Hay hombres inmunes al ridículo y a la verdad que parecen resueltamente consagrados a la encarnación de una parodia. Por aquel tiempo yo pensaba que Toussaints Morton era uno de ellos: muy alto, exageraba su estatura con botas de tacón y usaba chaquetas de cuero y camisas rosadas con amplios cuellos picudos que casi le llegaban a los hombros. Anillos de muy dudosa pedrería y cadenas doradas relumbraban en su piel oscura y en el vello de su pecho. Mascando un cigarro hediondo agrandaba su sonrisa, y llevaba siempre en el bolsillo superior de la chaqueta un largo mondadientes de oro con el que solía limpiarse las uñas, y se las olía luego discretamente, como quien aspira rapé. Un impreciso olor manifestaba su presencia antes de que uno pudiera verlo o cuando acababa, de marcharse: era la mezcla del humo de su tabaco cimarrón y del perfume que envolvía a su secretaria como una, pálida y fría emanación de su melena lisa, de su inmovilidad, de su piel rosada y translúcida.
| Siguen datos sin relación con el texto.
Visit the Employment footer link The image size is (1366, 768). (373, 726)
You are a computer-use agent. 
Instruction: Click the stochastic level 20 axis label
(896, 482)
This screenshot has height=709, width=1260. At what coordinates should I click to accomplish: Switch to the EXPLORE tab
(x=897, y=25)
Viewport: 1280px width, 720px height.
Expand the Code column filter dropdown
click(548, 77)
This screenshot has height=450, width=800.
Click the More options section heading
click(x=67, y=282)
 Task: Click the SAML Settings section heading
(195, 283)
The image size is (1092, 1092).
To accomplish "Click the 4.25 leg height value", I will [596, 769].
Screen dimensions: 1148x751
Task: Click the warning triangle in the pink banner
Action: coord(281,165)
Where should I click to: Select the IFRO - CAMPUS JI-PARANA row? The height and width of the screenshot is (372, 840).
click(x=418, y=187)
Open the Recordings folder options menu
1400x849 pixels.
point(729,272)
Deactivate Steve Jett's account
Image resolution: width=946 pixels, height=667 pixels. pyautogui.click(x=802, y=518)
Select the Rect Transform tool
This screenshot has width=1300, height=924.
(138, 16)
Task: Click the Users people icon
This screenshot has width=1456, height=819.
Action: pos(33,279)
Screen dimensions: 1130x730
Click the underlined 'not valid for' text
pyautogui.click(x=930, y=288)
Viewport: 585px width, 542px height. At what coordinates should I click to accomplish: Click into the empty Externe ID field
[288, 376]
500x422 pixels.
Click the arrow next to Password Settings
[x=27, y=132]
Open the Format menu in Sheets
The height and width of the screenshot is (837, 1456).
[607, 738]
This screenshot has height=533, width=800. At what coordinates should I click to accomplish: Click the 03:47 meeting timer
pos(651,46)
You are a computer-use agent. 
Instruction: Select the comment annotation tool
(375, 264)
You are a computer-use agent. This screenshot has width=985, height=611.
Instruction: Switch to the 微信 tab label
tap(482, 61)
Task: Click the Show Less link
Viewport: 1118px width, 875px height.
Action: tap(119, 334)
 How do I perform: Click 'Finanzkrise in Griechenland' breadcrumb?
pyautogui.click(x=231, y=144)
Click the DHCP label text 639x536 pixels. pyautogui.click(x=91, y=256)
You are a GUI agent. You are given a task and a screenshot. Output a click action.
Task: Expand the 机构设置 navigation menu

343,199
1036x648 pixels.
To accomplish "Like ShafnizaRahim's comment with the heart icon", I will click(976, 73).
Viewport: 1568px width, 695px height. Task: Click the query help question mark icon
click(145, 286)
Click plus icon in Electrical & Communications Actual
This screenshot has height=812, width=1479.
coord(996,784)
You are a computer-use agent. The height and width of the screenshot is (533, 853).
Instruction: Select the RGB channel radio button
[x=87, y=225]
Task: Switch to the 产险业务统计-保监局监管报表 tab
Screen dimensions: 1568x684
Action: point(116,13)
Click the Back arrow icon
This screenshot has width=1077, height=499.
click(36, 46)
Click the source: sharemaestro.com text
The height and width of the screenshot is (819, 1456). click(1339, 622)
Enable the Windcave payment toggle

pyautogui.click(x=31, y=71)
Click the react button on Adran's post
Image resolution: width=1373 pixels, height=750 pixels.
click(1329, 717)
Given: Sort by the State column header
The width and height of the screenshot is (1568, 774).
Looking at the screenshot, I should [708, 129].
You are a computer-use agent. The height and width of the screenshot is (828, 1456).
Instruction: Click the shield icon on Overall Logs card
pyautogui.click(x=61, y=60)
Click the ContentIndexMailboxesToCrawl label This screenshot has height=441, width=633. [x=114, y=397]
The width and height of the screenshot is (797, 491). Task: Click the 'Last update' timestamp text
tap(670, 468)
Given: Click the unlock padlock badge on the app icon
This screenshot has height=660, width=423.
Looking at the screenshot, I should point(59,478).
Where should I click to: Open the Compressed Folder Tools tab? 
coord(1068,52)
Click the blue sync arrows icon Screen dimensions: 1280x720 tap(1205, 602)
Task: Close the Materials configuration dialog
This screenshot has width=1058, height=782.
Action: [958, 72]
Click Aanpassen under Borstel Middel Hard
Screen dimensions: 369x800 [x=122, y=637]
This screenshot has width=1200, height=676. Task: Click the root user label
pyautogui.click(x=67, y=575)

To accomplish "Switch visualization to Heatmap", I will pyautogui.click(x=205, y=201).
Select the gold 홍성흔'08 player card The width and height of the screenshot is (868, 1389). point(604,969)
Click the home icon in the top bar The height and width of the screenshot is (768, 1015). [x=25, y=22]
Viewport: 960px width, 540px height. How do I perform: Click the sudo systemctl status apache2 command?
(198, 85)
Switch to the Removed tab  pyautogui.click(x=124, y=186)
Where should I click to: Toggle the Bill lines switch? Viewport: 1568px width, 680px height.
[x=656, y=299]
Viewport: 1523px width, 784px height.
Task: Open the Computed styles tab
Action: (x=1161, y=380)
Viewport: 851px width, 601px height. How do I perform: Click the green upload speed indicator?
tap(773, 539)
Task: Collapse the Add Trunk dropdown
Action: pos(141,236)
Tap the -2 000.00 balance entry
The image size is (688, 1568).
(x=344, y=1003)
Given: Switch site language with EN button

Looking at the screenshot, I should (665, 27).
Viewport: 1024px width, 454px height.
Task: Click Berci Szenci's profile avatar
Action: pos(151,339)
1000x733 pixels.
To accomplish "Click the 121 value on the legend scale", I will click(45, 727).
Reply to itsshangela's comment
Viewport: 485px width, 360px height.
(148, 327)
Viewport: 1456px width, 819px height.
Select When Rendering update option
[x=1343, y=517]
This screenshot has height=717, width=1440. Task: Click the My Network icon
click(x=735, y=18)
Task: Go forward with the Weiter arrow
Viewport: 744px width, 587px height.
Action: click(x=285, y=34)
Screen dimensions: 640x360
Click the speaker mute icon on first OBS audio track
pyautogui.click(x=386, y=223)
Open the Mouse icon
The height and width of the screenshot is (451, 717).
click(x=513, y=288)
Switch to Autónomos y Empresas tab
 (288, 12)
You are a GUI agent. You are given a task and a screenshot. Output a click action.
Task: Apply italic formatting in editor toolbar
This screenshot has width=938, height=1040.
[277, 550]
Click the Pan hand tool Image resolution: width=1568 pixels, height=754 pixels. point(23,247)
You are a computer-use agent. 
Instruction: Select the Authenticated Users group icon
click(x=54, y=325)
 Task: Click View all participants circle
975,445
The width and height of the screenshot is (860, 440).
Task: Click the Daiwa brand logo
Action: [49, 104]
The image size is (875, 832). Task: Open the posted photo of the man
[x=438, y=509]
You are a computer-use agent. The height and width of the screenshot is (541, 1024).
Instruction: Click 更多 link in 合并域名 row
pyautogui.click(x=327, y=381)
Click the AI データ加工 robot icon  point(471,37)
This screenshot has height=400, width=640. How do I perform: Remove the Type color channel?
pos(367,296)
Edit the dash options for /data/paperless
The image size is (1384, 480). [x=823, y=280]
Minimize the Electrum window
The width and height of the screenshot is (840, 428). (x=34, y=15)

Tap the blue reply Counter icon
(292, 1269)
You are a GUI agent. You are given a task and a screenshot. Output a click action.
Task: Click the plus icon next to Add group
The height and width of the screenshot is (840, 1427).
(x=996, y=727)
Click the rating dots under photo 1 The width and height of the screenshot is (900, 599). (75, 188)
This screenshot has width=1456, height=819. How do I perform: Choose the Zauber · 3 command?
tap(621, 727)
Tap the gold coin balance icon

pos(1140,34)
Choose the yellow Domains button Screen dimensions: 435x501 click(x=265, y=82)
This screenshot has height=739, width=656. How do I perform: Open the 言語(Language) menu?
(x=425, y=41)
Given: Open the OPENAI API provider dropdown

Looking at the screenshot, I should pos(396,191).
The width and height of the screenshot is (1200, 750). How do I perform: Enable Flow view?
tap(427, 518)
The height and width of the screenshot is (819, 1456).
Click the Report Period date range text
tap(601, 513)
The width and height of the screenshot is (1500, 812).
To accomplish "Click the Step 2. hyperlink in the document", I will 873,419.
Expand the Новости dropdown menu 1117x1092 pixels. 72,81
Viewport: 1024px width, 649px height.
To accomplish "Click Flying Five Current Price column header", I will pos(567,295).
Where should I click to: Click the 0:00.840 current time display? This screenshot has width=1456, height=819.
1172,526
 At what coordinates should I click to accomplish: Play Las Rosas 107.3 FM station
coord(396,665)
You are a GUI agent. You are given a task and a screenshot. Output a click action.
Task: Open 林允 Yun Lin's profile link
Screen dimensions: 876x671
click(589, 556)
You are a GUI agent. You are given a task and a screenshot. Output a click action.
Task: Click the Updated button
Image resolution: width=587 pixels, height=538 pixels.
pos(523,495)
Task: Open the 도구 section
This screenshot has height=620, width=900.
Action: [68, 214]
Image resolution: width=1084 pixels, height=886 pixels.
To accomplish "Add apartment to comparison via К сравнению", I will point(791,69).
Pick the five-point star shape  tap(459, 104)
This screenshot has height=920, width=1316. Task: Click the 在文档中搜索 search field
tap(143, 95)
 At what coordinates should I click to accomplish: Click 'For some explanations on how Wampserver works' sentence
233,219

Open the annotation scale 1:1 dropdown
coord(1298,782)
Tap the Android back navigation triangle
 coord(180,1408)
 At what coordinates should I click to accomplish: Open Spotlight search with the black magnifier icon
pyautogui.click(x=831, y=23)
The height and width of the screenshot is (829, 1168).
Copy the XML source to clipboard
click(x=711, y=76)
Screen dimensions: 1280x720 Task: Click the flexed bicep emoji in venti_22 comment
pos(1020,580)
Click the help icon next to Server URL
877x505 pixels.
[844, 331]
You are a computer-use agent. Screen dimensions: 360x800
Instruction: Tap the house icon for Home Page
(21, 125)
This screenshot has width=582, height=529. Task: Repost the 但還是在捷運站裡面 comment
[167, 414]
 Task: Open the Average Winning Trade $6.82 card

Ahora, al cabo de casi dos años, yo he vuelto a reconocer ese olor, que ya será para siempre el del pasado y el miedo. Santiago Biralbo lo percibió por primera vez una tarde de verano, en San Sebastián, en el vestíbulo del edificio donde vivía entonces. Se había levantado muy tarde, había comido en un bar cercano y no pensaba ir al centro, porque aquella noche, era miércoles, estaría cerrado el Lady Bird. Caminaba hacia el ascensor sosteniendo todavía la llave del buzón —seguía mirándolo varias veces al día, por si acaso se retrasaba el cartero— cuando una sensación de lejana familiaridad y extrañeza le hizo erguirse y mirar en torno suyo: un segundo antes de identificar el olor vio a Toussaints Morton y a su secretaria felizmente instalados en el sofá del vestíbulo. Sobre las rodillas juntas y desnudas de la secretaria permanecían el mismo bolso y la misma carpeta que llevaba dos o tres noches antes en la estación del Topo. Toussaints Morton abrazaba una gran bolsa de papel de la que sobresalía el cuello de una botella de whisky. Sonreía casi fieramente apretando el cigarro a un lado de la boca, sólo se lo quitó cuando se puso en pie para tenderle una de sus grandes manos a Biralbo: tenía el tacto de la madera bruñida por el uso. La secretaria, Biralbo supo luego que se llamaba Daphne, hizo un gesto casi humano cuando se levantó: echando a un lado la cabeza se apartó el pelo de la cara, le sonrió a Biralbo, únicamente con los labios.